I stopped. I know I’m supposed to “optimize last”, but clearly, our design or technology choices were flawed. The services had complex bindings and a million strange annotations littered about them. And oh man, did we have a ton of Spring XML files. Something had to change…

About that time, I stumbled on post by Adam Bien … Take a look at some EJB3.0 code he published:

@Remote
public interface BookService {
Book createOrUpdate(Book book);
void remove(Book book);
Book find(Object id);
}

To use invoke that service remotely (to ‘inject’ or ‘lookup’ that service) you do this:

@EJB
private BookService  service;

Wait, isn’t EJB code supposed to be complex? Isn’t it full of XML, vendor specific deployment descriptors, RemoteExceptions, Portable Objects, Narrowing, IIOP, CORBA, RMI, Lookups, LocalHomes, RemoteHomes, Object pools, RMIC compilers, IDLs and IntitialContexts? Doesn’t every method have to throw annoying checked exceptions? And most of all, when the hell did EJBs get Java annotations???

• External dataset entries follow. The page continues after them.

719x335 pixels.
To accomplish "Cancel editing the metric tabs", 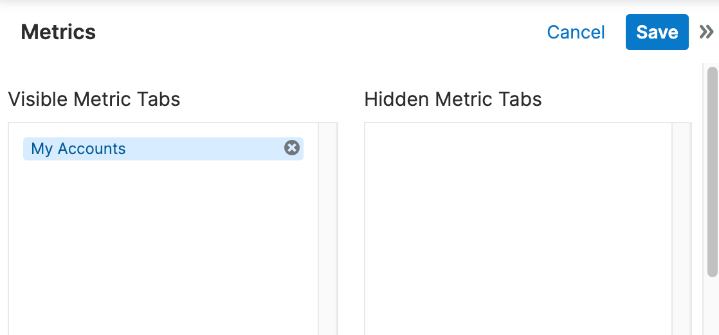I will click(576, 32).
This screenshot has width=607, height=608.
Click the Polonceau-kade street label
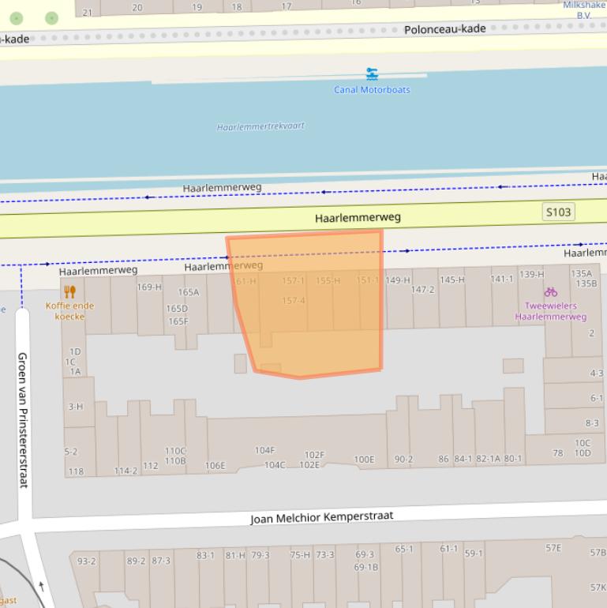pos(444,29)
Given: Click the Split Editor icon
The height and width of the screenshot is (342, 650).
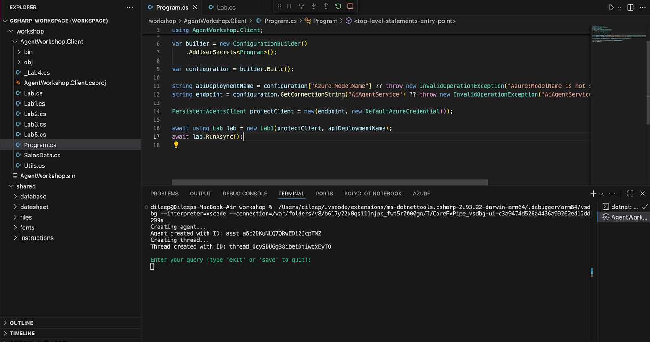Looking at the screenshot, I should tap(630, 8).
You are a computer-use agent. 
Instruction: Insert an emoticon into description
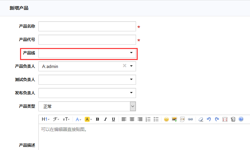(x=166, y=119)
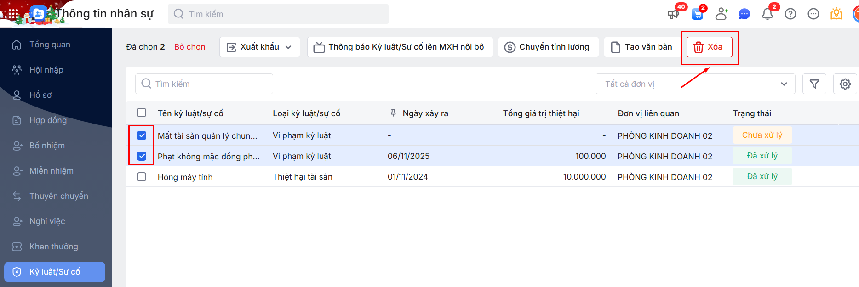Screen dimensions: 859x287
Task: Tick the 'Hỏng máy tính' row checkbox
Action: click(x=142, y=177)
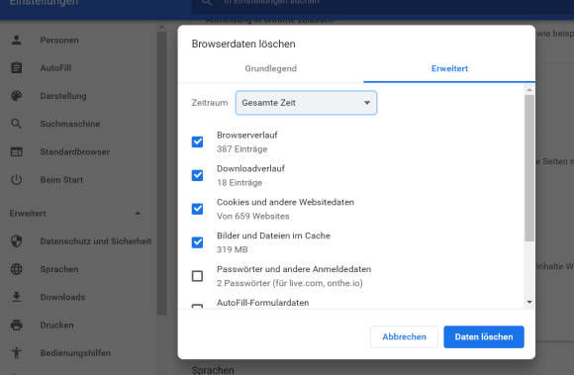Viewport: 574px width, 375px height.
Task: Confirm with the Daten löschen button
Action: [x=484, y=337]
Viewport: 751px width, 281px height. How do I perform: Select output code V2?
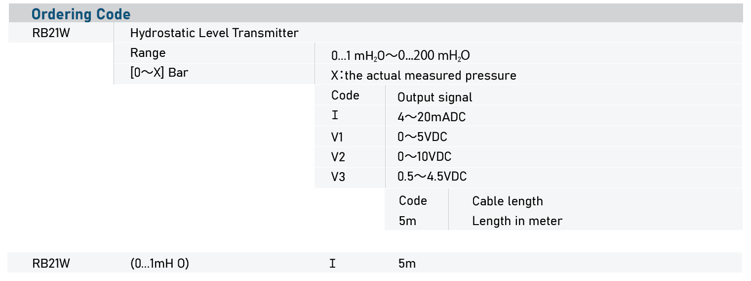pyautogui.click(x=338, y=157)
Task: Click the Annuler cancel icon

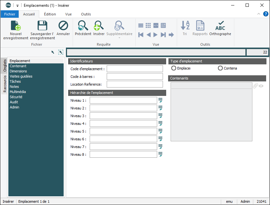Action: (x=63, y=26)
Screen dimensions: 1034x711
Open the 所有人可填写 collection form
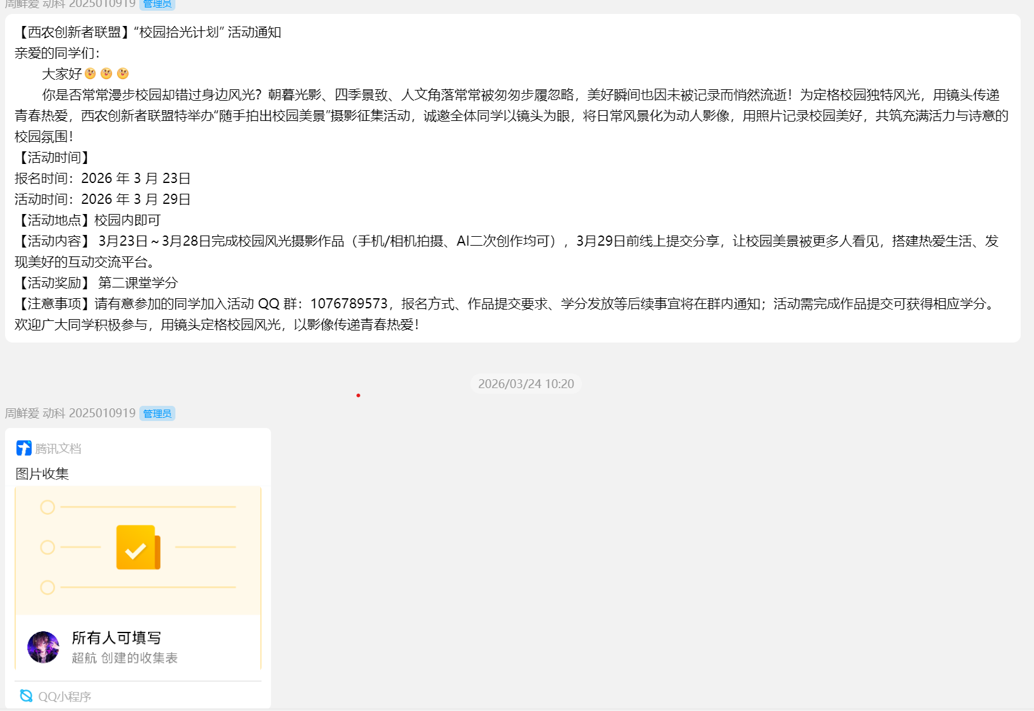(117, 638)
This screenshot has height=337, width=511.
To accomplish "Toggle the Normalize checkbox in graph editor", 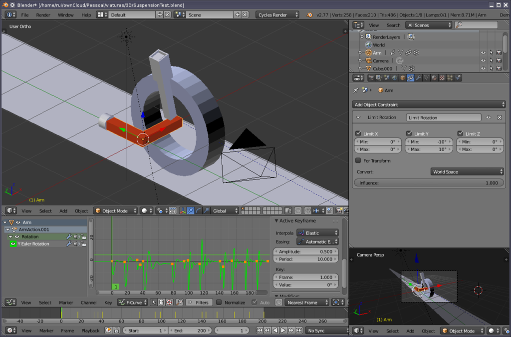I will 219,303.
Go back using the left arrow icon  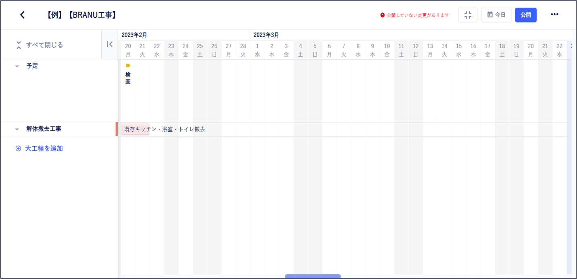(x=22, y=15)
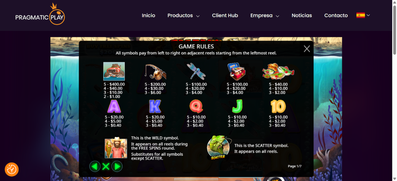Expand the Empresa dropdown menu
The image size is (397, 181).
264,15
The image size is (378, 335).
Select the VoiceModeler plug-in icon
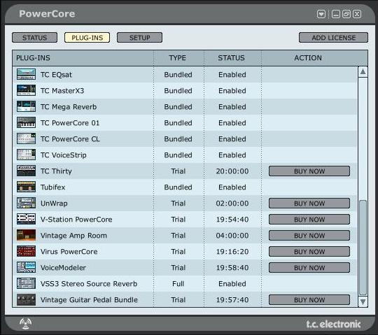coord(26,268)
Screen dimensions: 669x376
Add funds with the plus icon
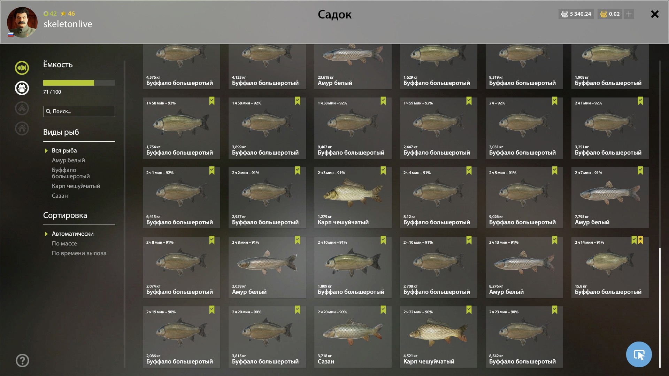click(629, 14)
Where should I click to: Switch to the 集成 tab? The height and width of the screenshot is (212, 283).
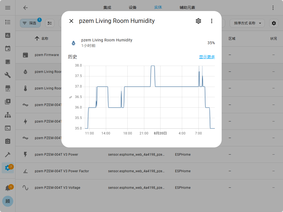pos(107,8)
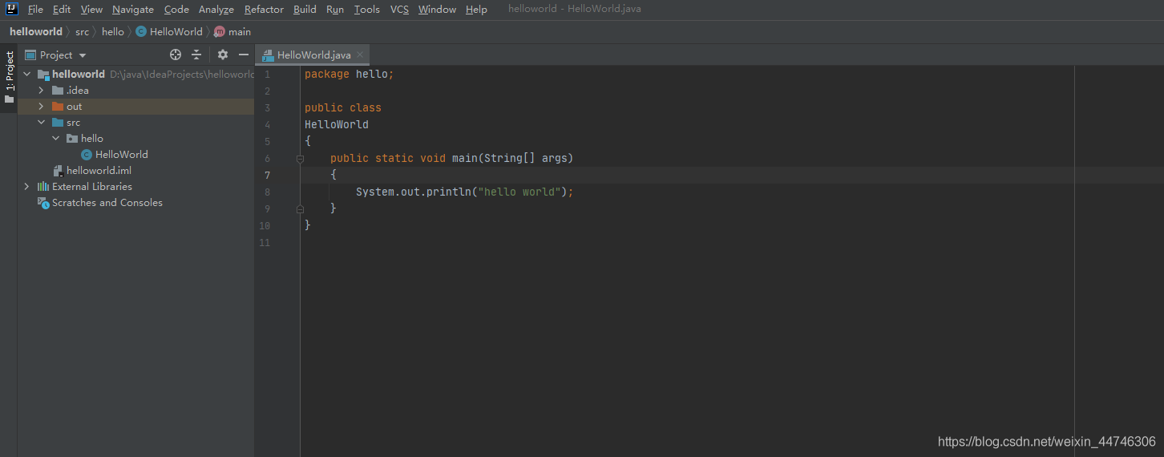Toggle the 1: Project side tool button

point(9,78)
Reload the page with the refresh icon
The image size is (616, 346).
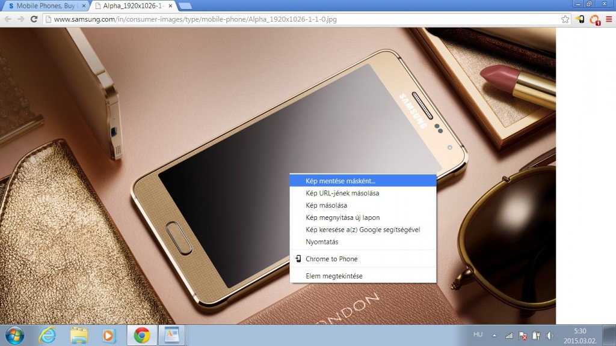[34, 19]
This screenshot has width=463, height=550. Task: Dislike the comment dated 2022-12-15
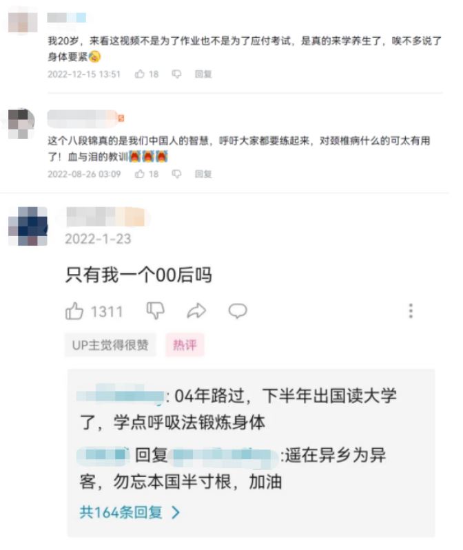[x=176, y=74]
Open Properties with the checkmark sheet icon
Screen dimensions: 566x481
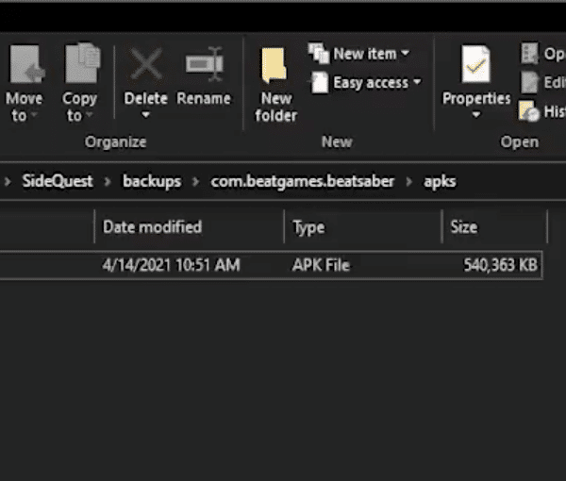475,64
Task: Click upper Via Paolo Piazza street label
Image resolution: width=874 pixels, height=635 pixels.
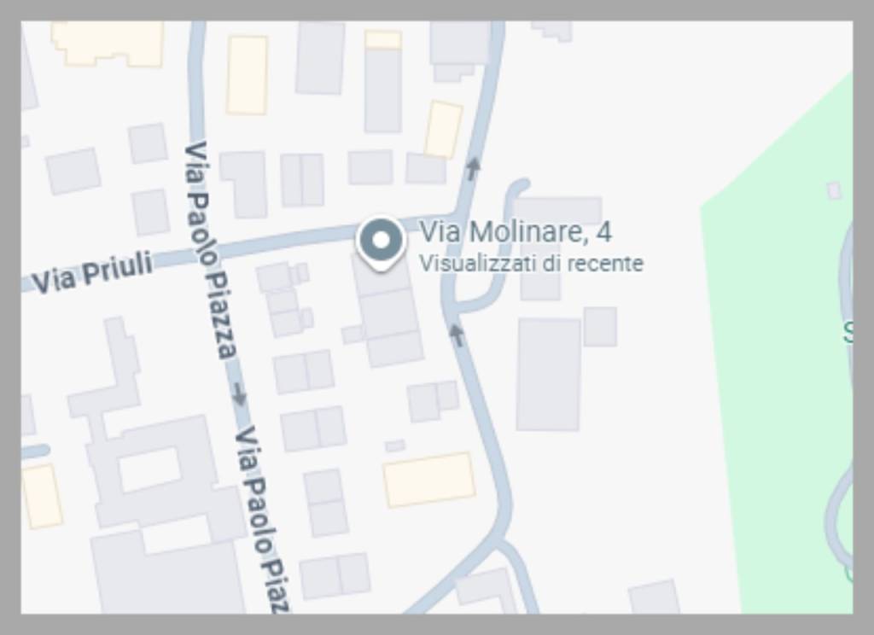Action: point(211,249)
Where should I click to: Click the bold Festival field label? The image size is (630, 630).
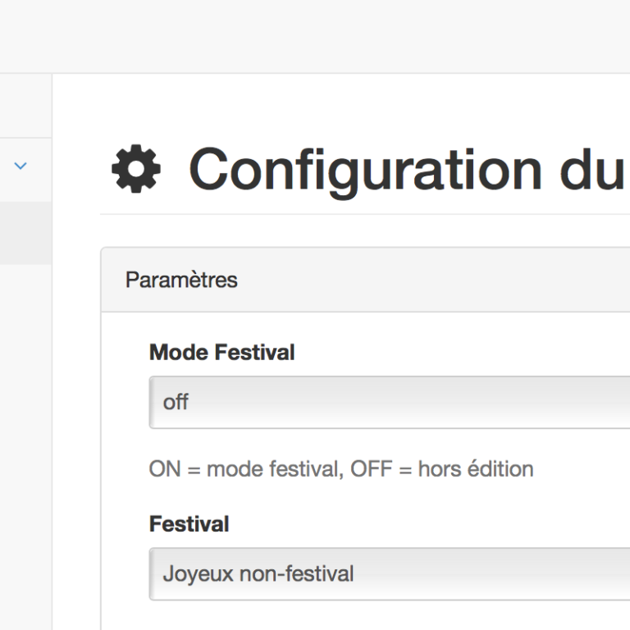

Here’s the crux of this post: The above code is expressive and clear in its intent. Even a Ruby programmer (joke) could see that we’re defining a service contract here that will be offered remotely. This style of definition delivers a certain elegance in its simplicity.

…and I realized that I had a possible solution to my problems. I quickly ripped out my Spring/CXF/REST job  and reduce the clutter to a few lines of code. I deleted my Spring files and flung XML into the recycle bin. The moment of truth came with the benchmarks… So EJB under the scenes uses Java serialization… and it’s fast… a lot faster than SOAP and still faster than REST. My response times  dropped below 10ms. Payloads that were single lines of text dropped to 3ms or less… wow!  Better yet, getting rid of the Spring Jars, the CXF jars and their laundry list of transient dependencies took our deployment artifacts from 20 megabytes to 700 kilobytes. Now that is lightweight! I got approval to move forward with the technology and I surged forward, ripping to shreds my previous XML excursion in a wake of JEE.

Now EJB3.0 isn’t without its own set of problems, which I will cover in later posts, but overall, it offers several key advantages:

  1. It’s lightweight: You can write full services using 4 annotations and deploy under a megabyte. I haven’t seen applications that small since Windows 3.1.
  2. It’s fast: Well faster than REST/SOAP… I’m sure there are probably faster binary protocols, but hey, Java Serialization is built into the JVM and it spanks any text protocol.
  3. It’s familiar: You still have to be conscious that you’re in a distributed system, but most developers have used Java Serialization. For most POJOs, you don’t have to do anything except implement Serializable.
  4. It’s transparent: It’s amazing. The EJB3.0 annotations are minimal and powerful at the same time. Developer productivity is high, and there is no generated boilerplate code. It’s easy to teach these concept to people who didn’t bear the tragedy of EJB2.1.
  5. It’s reliable: EJB has always been a cluster-able technology if you application container supports it.
The story doesn’t end, as this was just the first iteration of the application. The new member portal application is happily humming along in production. We’ve had a few hiccups with WebSphere 7, but for the most part, it’s been relatively problem free. We’re also finally starting to reap the benefits of a distributed SOA architecture. Our applications share connection pools, we’re cutting down to a few core services, deployment artifact size is 20x smaller, and memory usage is dropping.
In future posts, I’ll write examples of just how easy it is to get these services running, and why Java is a great distributed language when coupled with JEE6. You can have developer productivity (and fun) without sacrificing reliability on bleeding edge dynamic languages.

Footnote:

A great resource for EJB3.0 is the free book Master EJB 4th Edition. I read the entire thing in a weekend on an Evo4g. It’s brief, but it will give you a working knowledge to get off and running.
Also, Adam Bien‘s weblog is a great resource for everything EJB3+ and JEE6.